→ **WORKING DATA**

********

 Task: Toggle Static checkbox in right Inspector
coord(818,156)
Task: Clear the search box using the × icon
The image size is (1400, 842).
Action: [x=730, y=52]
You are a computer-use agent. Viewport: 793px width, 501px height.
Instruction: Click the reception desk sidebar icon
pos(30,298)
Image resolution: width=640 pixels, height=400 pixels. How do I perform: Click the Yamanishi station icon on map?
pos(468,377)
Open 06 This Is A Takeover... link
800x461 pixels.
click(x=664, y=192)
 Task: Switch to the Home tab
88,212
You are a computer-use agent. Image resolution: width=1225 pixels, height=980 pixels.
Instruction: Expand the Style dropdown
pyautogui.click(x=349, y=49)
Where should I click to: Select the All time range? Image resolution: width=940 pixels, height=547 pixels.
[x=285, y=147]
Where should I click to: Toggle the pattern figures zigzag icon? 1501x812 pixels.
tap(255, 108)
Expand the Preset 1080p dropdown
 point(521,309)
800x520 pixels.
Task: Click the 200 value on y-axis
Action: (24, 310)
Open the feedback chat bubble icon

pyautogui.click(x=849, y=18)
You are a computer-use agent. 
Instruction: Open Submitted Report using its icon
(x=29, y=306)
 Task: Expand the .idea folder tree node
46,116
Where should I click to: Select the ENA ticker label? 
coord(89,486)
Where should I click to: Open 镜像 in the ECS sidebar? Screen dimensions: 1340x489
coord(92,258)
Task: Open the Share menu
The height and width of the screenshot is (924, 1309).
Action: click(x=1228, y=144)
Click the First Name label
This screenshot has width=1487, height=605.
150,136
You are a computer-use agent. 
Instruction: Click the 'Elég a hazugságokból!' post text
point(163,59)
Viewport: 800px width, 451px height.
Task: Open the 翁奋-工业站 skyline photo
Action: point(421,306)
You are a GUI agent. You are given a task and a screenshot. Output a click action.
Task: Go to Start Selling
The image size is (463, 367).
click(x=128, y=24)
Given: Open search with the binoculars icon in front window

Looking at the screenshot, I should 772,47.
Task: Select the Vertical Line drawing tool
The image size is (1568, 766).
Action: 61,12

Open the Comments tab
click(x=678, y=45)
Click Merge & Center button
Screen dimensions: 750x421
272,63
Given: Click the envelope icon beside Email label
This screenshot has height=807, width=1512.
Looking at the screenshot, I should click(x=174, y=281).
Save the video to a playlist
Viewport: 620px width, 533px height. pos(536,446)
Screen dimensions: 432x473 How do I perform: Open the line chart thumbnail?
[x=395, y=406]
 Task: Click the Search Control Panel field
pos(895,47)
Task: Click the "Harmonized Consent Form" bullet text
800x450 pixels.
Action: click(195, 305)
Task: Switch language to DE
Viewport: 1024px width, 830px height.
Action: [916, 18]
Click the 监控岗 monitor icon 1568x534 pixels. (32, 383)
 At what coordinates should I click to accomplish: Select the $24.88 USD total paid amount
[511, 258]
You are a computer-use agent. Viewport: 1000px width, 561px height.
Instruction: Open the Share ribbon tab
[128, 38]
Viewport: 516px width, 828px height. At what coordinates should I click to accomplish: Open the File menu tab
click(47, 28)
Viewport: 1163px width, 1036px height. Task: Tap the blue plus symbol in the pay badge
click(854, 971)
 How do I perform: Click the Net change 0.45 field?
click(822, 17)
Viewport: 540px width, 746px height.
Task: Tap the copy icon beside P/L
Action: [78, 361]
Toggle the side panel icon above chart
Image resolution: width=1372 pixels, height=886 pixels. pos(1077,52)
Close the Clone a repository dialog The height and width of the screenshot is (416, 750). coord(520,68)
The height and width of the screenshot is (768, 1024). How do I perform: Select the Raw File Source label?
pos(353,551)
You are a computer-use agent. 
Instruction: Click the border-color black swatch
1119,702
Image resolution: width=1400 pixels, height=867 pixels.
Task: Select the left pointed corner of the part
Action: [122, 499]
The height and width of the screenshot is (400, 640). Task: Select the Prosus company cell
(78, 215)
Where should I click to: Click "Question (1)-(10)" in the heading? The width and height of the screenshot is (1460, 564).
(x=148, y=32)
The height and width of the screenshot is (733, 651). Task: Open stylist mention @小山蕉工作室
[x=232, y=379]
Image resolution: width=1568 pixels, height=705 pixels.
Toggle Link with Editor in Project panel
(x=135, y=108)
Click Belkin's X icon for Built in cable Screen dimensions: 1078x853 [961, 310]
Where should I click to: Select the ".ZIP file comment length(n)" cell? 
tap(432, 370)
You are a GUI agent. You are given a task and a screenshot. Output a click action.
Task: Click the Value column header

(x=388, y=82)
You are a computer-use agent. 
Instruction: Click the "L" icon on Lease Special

********

→ **TASK DESCRIPTION**
Reproduce all of the data above, substituting "desktop automation agent" for every occurrence of "computer-use agent" and leaving everything else unchanged.

→ **FINISHED TASK**
 Task: Toggle Static checkbox in right Inspector
coord(818,156)
Task: Clear the search box using the × icon
The image size is (1400, 842).
Action: [x=730, y=52]
You are a desktop automation agent. Viewport: 793px width, 501px height.
Instruction: Click the reception desk sidebar icon
pos(30,298)
Image resolution: width=640 pixels, height=400 pixels. How do I perform: Click the Yamanishi station icon on map?
pos(468,377)
Open 06 This Is A Takeover... link
800x461 pixels.
click(x=664, y=192)
 Task: Switch to the Home tab
88,212
You are a desktop automation agent. Image resolution: width=1225 pixels, height=980 pixels.
Instruction: Expand the Style dropdown
pyautogui.click(x=349, y=49)
Where should I click to: Select the All time range? Image resolution: width=940 pixels, height=547 pixels.
[x=285, y=147]
Where should I click to: Toggle the pattern figures zigzag icon? 1501x812 pixels.
tap(255, 108)
Expand the Preset 1080p dropdown
 point(521,309)
800x520 pixels.
Task: Click the 200 value on y-axis
Action: (24, 310)
Open the feedback chat bubble icon

pyautogui.click(x=849, y=18)
You are a desktop automation agent. 
Instruction: Open Submitted Report using its icon
(x=29, y=306)
 Task: Expand the .idea folder tree node
46,116
Where should I click to: Select the ENA ticker label? 
coord(89,486)
Where should I click to: Open 镜像 in the ECS sidebar? Screen dimensions: 1340x489
coord(92,258)
Task: Open the Share menu
The height and width of the screenshot is (924, 1309).
Action: click(x=1228, y=144)
Click the First Name label
This screenshot has width=1487, height=605.
150,136
You are a desktop automation agent. 
Instruction: Click the 'Elég a hazugságokból!' post text
point(163,59)
Viewport: 800px width, 451px height.
Task: Open the 翁奋-工业站 skyline photo
Action: point(421,306)
You are a GUI agent. You are given a task and a screenshot. Output a click action.
Task: Go to Start Selling
The image size is (463, 367).
click(x=128, y=24)
Given: Open search with the binoculars icon in front window

Looking at the screenshot, I should 772,47.
Task: Select the Vertical Line drawing tool
The image size is (1568, 766).
Action: 61,12

Open the Comments tab
click(x=678, y=45)
Click Merge & Center button
Screen dimensions: 750x421
272,63
Given: Click the envelope icon beside Email label
This screenshot has height=807, width=1512.
Looking at the screenshot, I should click(x=174, y=281).
Save the video to a playlist
Viewport: 620px width, 533px height. pos(536,446)
Screen dimensions: 432x473 How do I perform: Open the line chart thumbnail?
[x=395, y=406]
 Task: Click the Search Control Panel field
pos(895,47)
Task: Click the "Harmonized Consent Form" bullet text
800x450 pixels.
Action: click(195, 305)
Task: Switch language to DE
Viewport: 1024px width, 830px height.
Action: [916, 18]
Click the 监控岗 monitor icon 1568x534 pixels. (32, 383)
 At what coordinates should I click to accomplish: Select the $24.88 USD total paid amount
[511, 258]
You are a desktop automation agent. Viewport: 1000px width, 561px height.
Instruction: Open the Share ribbon tab
[128, 38]
Viewport: 516px width, 828px height. At what coordinates should I click to accomplish: Open the File menu tab
click(47, 28)
Viewport: 1163px width, 1036px height. Task: Tap the blue plus symbol in the pay badge
click(854, 971)
 How do I perform: Click the Net change 0.45 field?
click(822, 17)
Viewport: 540px width, 746px height.
Task: Tap the copy icon beside P/L
Action: [78, 361]
Toggle the side panel icon above chart
Image resolution: width=1372 pixels, height=886 pixels. pos(1077,52)
Close the Clone a repository dialog The height and width of the screenshot is (416, 750). coord(520,68)
The height and width of the screenshot is (768, 1024). How do I perform: Select the Raw File Source label?
pos(353,551)
You are a desktop automation agent. 
Instruction: Click the border-color black swatch
1119,702
Image resolution: width=1400 pixels, height=867 pixels.
Task: Select the left pointed corner of the part
Action: [122, 499]
The height and width of the screenshot is (400, 640). Task: Select the Prosus company cell
(78, 215)
Where should I click to: Click "Question (1)-(10)" in the heading? The width and height of the screenshot is (1460, 564).
(x=148, y=32)
The height and width of the screenshot is (733, 651). Task: Open stylist mention @小山蕉工作室
[x=232, y=379]
Image resolution: width=1568 pixels, height=705 pixels.
Toggle Link with Editor in Project panel
(x=135, y=108)
Click Belkin's X icon for Built in cable Screen dimensions: 1078x853 [961, 310]
Where should I click to: Select the ".ZIP file comment length(n)" cell? 
tap(432, 370)
You are a GUI agent. You are given a task and a screenshot. Output a click action.
Task: Click the Value column header

(x=388, y=82)
You are a desktop automation agent. 
Instruction: Click the "L" icon on Lease Special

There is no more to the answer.